Saved entries
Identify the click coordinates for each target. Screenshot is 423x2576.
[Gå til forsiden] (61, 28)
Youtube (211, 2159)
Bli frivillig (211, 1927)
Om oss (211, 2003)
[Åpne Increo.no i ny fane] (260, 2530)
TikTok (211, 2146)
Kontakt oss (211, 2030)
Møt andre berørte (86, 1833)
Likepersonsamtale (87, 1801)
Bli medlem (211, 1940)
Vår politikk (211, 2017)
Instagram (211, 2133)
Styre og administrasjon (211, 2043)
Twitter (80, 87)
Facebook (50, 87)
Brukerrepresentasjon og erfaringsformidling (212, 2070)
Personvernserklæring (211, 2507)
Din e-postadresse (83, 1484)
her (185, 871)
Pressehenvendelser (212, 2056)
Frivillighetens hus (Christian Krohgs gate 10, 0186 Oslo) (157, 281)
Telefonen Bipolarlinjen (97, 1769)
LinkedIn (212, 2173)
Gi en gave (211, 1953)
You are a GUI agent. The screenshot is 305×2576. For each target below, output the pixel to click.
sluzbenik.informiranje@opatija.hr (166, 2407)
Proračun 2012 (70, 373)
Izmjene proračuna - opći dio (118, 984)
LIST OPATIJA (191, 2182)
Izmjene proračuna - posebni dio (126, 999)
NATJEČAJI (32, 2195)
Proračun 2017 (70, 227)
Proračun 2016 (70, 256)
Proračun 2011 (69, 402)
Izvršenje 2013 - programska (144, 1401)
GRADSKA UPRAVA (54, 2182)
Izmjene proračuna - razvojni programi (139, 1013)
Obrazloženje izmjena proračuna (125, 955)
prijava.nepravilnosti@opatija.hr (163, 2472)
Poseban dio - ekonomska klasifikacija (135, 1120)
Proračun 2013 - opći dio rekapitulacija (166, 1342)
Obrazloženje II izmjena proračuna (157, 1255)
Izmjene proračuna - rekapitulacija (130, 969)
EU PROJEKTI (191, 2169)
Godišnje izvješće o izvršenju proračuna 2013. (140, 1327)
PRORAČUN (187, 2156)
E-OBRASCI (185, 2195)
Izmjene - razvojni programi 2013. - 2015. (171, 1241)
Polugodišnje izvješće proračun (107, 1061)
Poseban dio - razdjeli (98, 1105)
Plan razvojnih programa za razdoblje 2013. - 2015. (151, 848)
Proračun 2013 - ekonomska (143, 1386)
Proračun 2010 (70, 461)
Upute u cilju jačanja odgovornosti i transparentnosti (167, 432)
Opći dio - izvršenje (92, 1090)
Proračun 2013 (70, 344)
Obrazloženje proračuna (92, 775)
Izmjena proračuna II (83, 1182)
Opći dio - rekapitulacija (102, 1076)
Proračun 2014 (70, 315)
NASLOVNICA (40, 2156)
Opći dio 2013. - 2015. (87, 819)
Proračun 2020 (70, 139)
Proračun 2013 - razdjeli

## Exercise objective
Set down, exactly as they appear, the line holding "Proračun 2013 - ekonomska (143, 1386)" and every line after it until the records end.

## Response to this task
Proračun 2013 - ekonomska (143, 1386)
Proračun 2010 (70, 461)
Upute u cilju jačanja odgovornosti i transparentnosti (167, 432)
Opći dio - izvršenje (92, 1090)
Proračun 2013 (70, 344)
Obrazloženje proračuna (92, 775)
Izmjena proračuna II (83, 1182)
Opći dio - rekapitulacija (102, 1076)
Proračun 2014 (70, 315)
NASLOVNICA (40, 2156)
Opći dio 2013. - 2015. (87, 819)
Proračun 2020 (70, 139)
Proračun 2013 - razdjeli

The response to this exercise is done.